Internal controls

Add iPortal (https://iportal.barclays.com/) to your bookmarks/favourites and trusted sites. Do not use a search engine to access our digital channels as you may be presented with links to malicious websites (such as fake Barclays sites).

Keep your smart card/smart SIMs secure at all times so only the relevant user can access it. Do not share smart cards. We recommend that you remove your smart card/ SIM from the reader once you have logged in.

Keep access to the mobile app secure at all times and don’t share mobile devices or access to the app itself. The transaction message displayed on your security device will always accurately reflect the activity taking place. If someone asks you to generate a QR code and provide it to them by any method, they are a fraudster.

Ensure that only necessary payment types are included for each role profile. Only include payment types in role profiles that are used by your organisation. Be vigilant when assigning role profiles to each users in line with their duties.

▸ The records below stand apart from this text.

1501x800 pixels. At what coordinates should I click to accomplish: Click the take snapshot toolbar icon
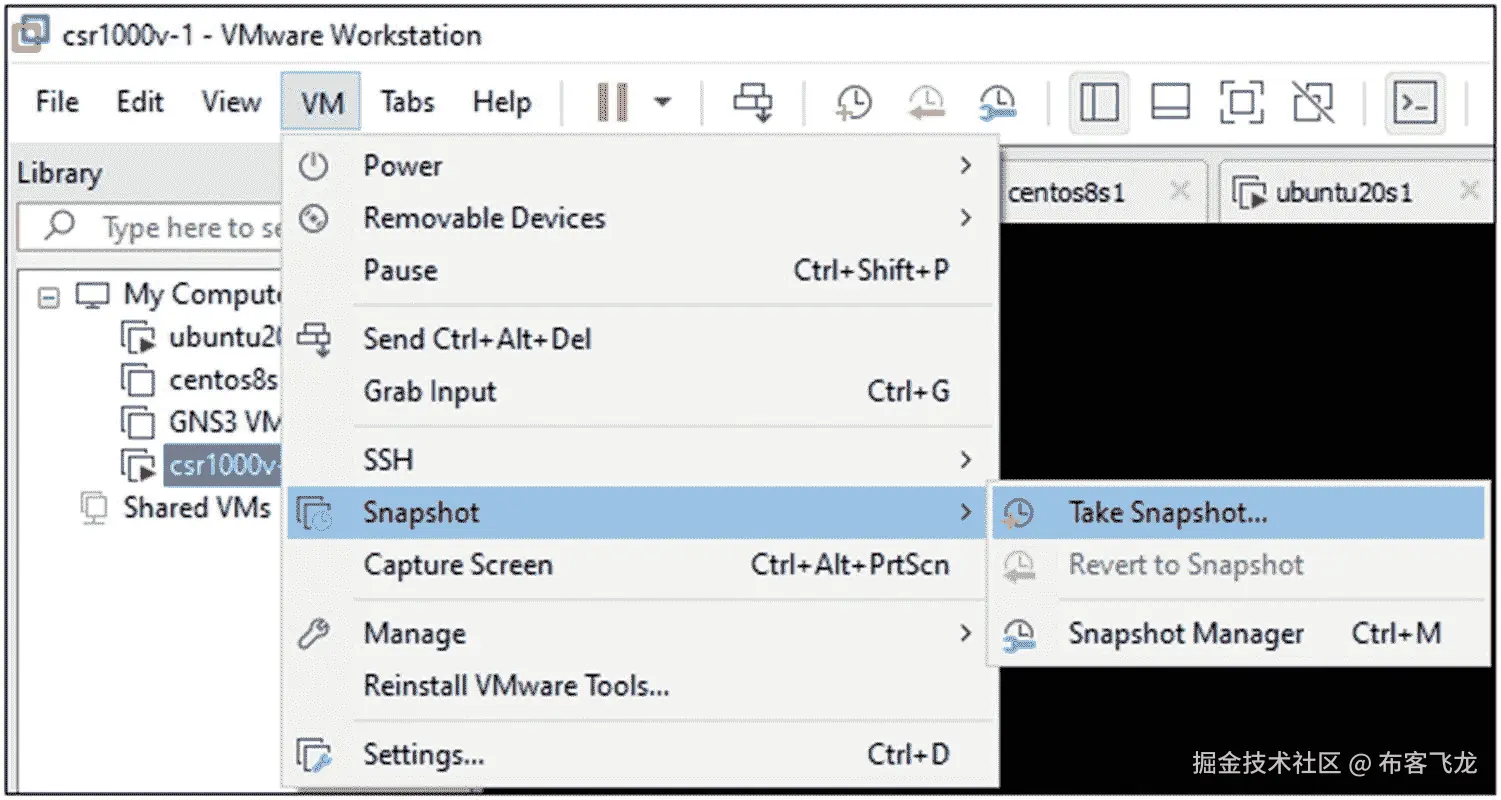(853, 102)
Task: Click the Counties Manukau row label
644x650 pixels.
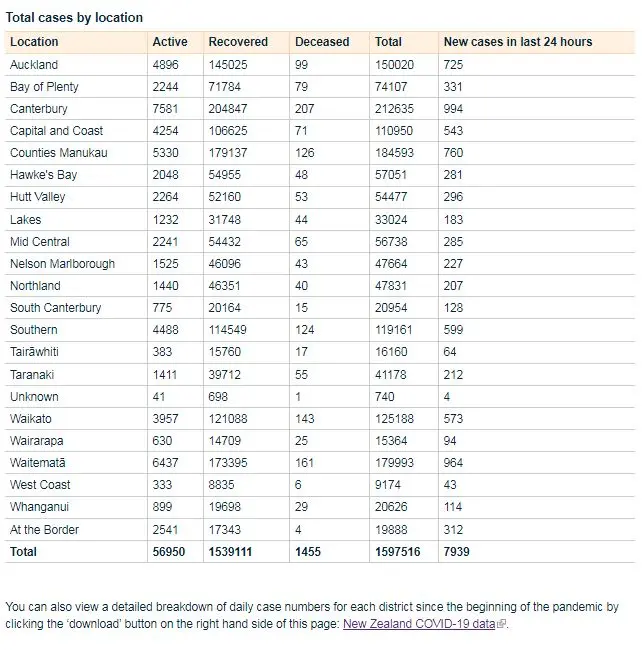Action: [x=58, y=153]
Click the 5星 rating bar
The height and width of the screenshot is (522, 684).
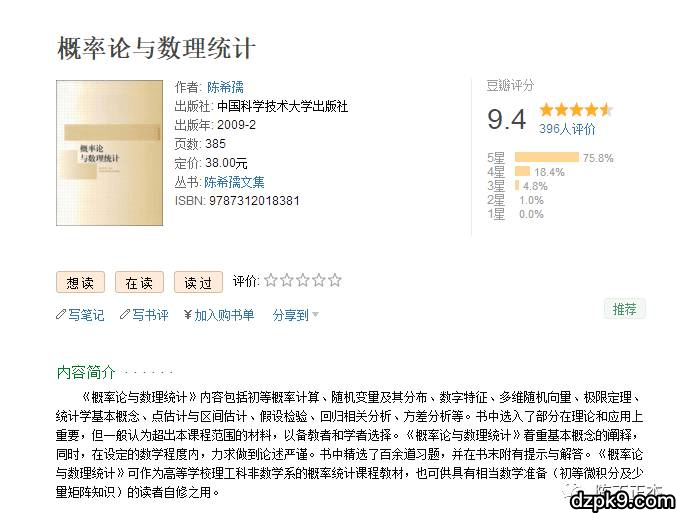point(546,157)
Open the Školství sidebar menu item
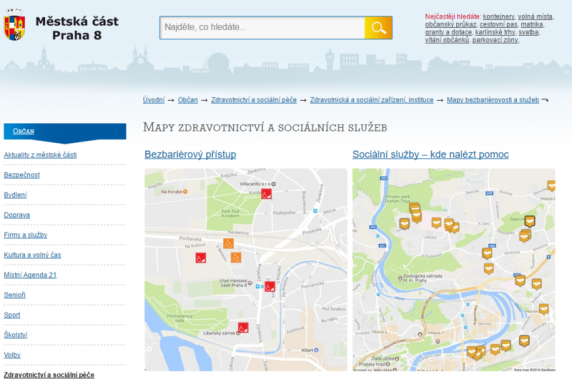The image size is (572, 384). (x=15, y=335)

Choose the 'authorisation required'/ 'dual authorisation' option to significantly reduce the risk of fraud, as it makes it more difficult for a rogue administrator, user or third party who has gained access to make fraudulent changes or payments. Use two separate devices to upload and approve the payment instruction.

We strongly recommend that you assess your cyber security. Prevent staff from downloading applications from the internet through role appropriate restrictions and educate them regarding the risks and red flags. Permissions to download applications should be given to only those who need it (i.e. IT administrators).